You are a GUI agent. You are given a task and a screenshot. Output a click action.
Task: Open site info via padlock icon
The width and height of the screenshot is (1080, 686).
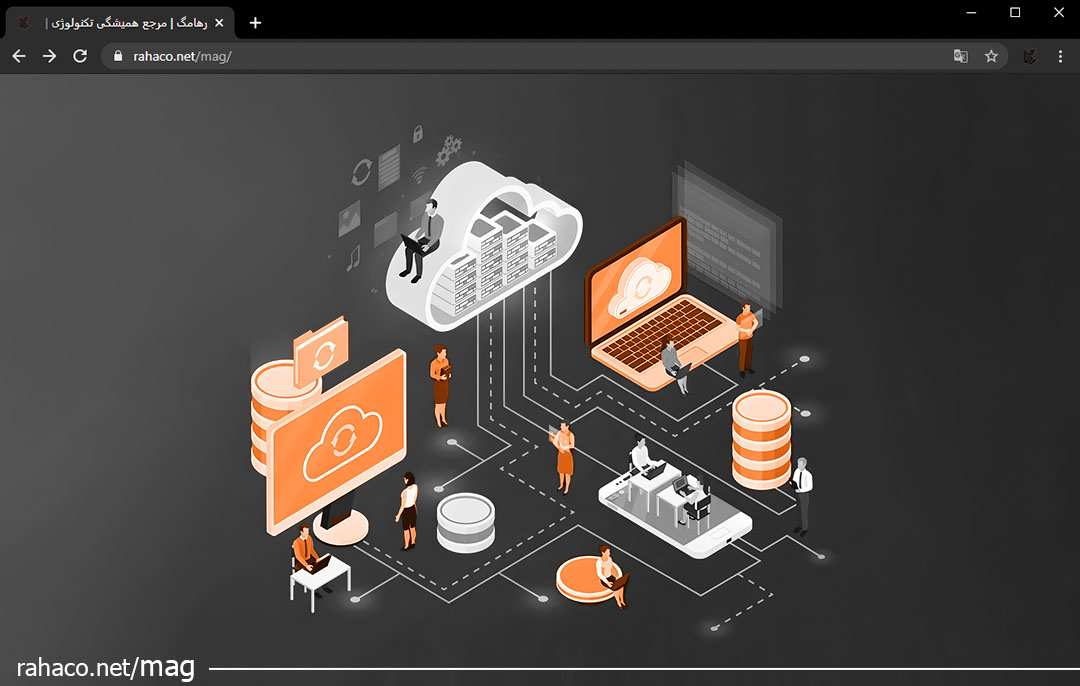coord(118,56)
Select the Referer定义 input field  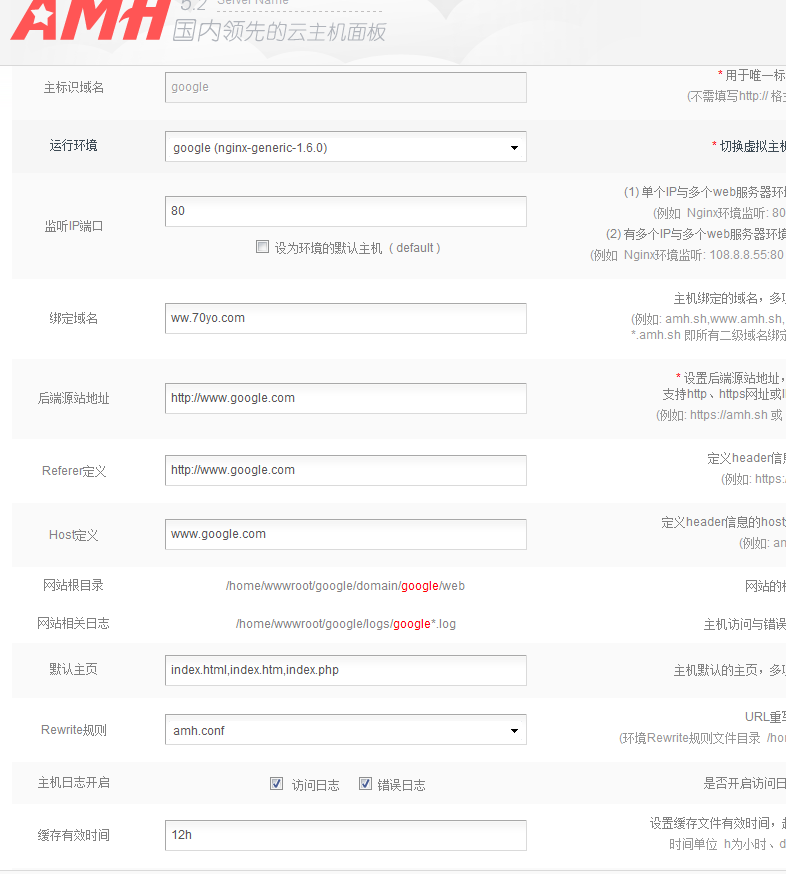point(345,470)
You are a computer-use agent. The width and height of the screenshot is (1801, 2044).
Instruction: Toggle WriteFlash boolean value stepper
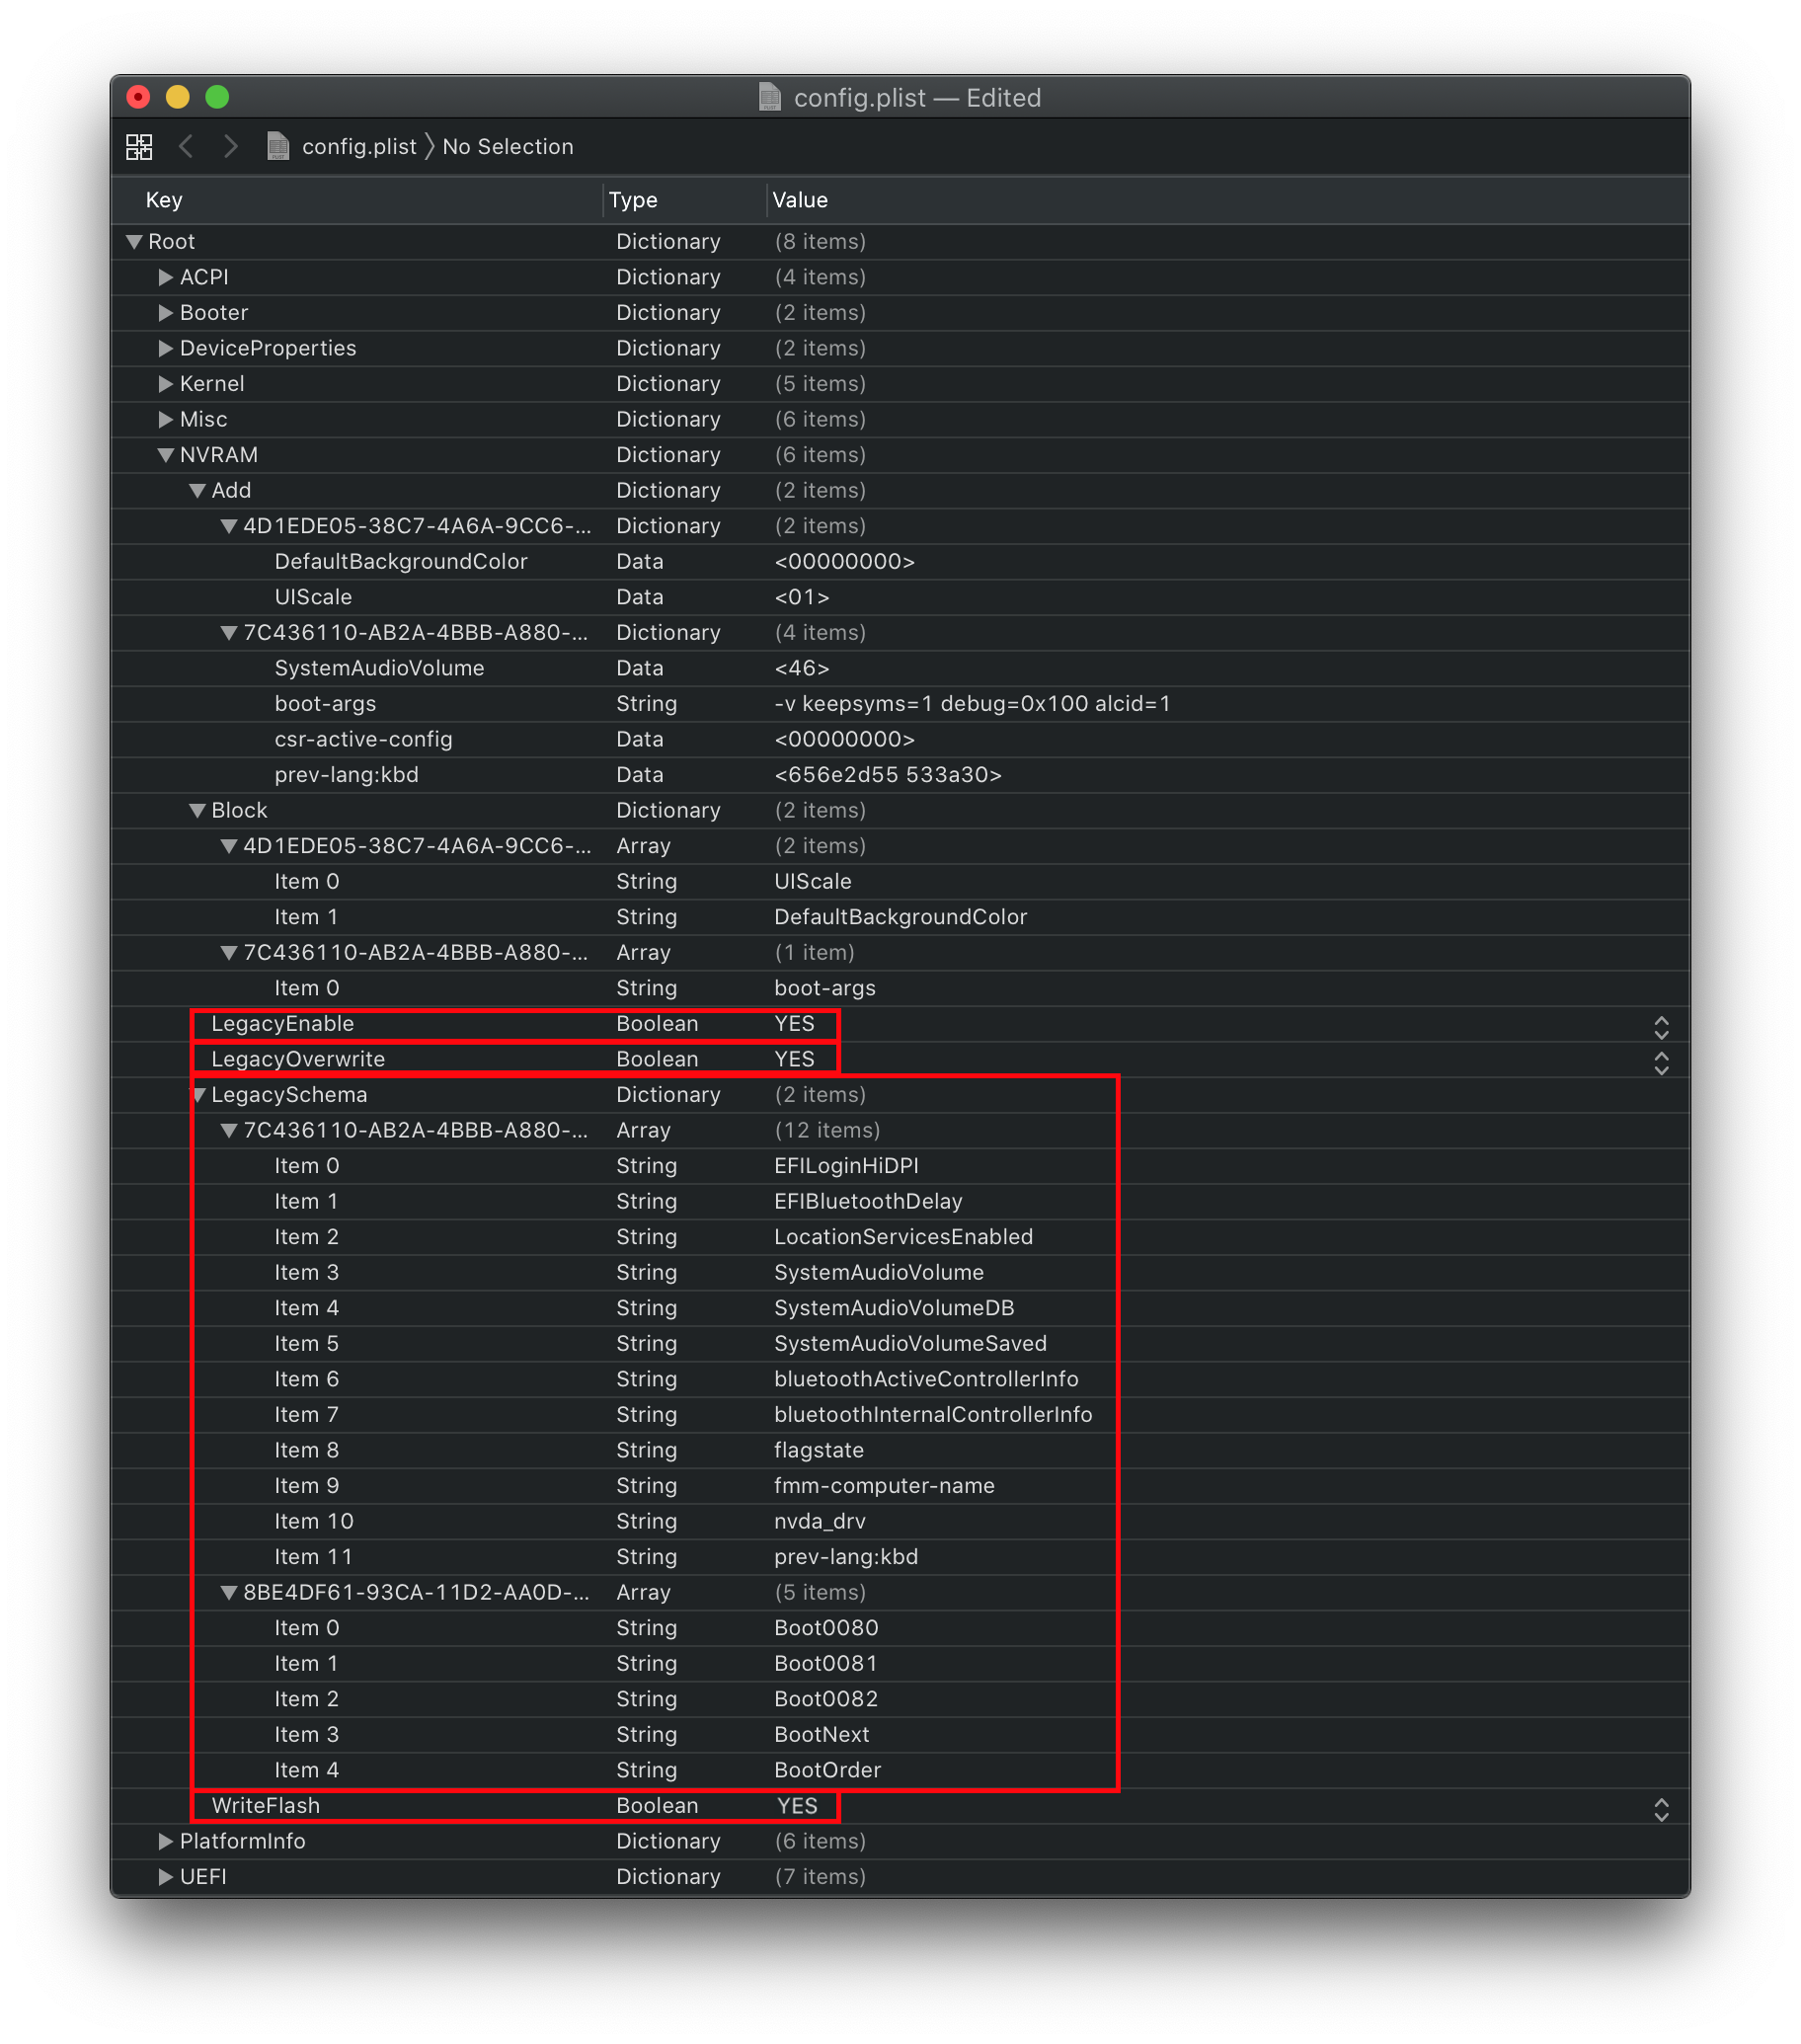tap(1660, 1809)
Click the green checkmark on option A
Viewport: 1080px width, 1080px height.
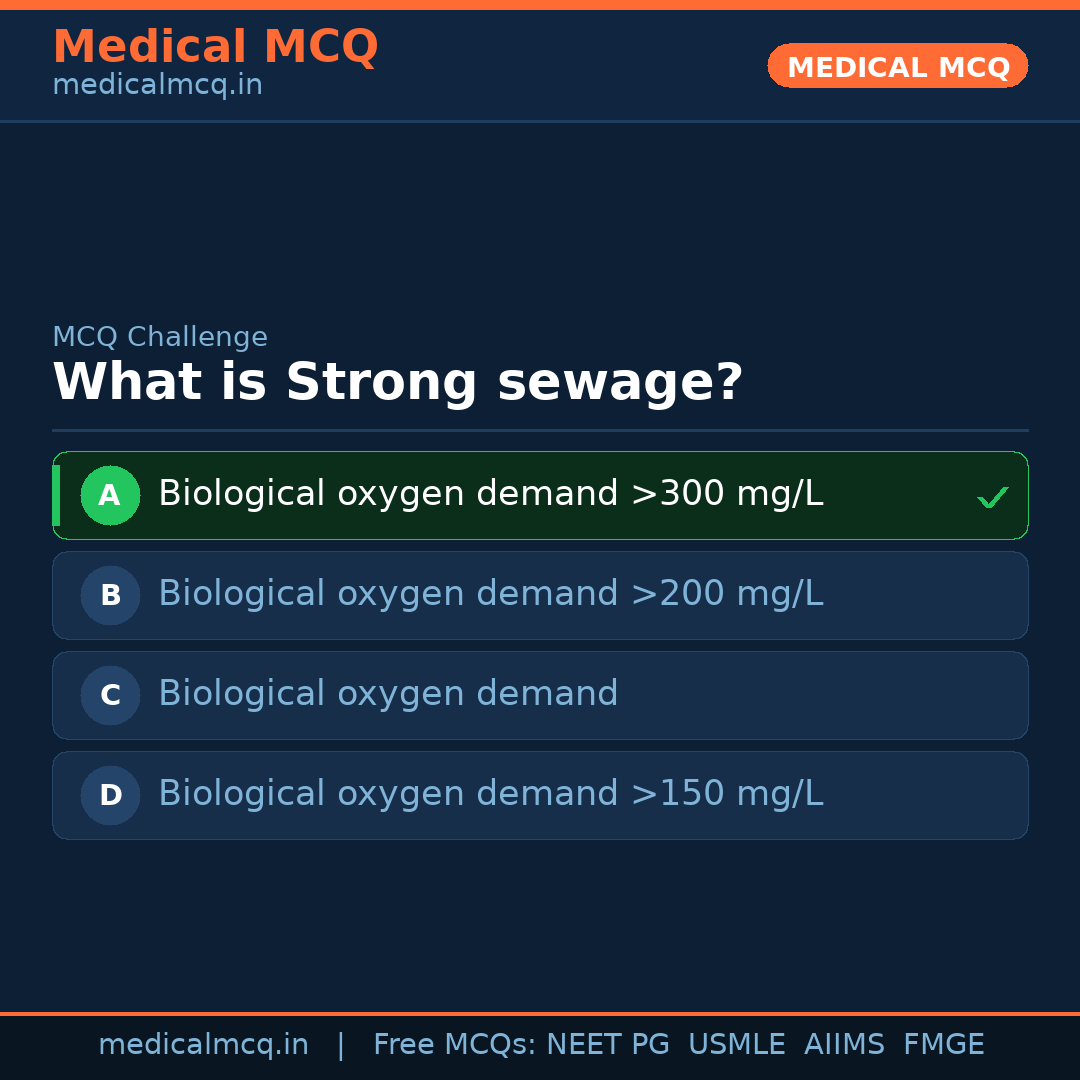(x=992, y=497)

** What you should do **
Could you repeat word for word only the lines from the one that contains "You are a computer-use" through the end of the listing, leaving out the pictures?

** Result **
You are a computer-use agent. The width and height of the screenshot is (1801, 2044).
Instruction: Toggle WriteFlash boolean value stepper
tap(1660, 1809)
Click the green checkmark on option A
Viewport: 1080px width, 1080px height.
(x=992, y=497)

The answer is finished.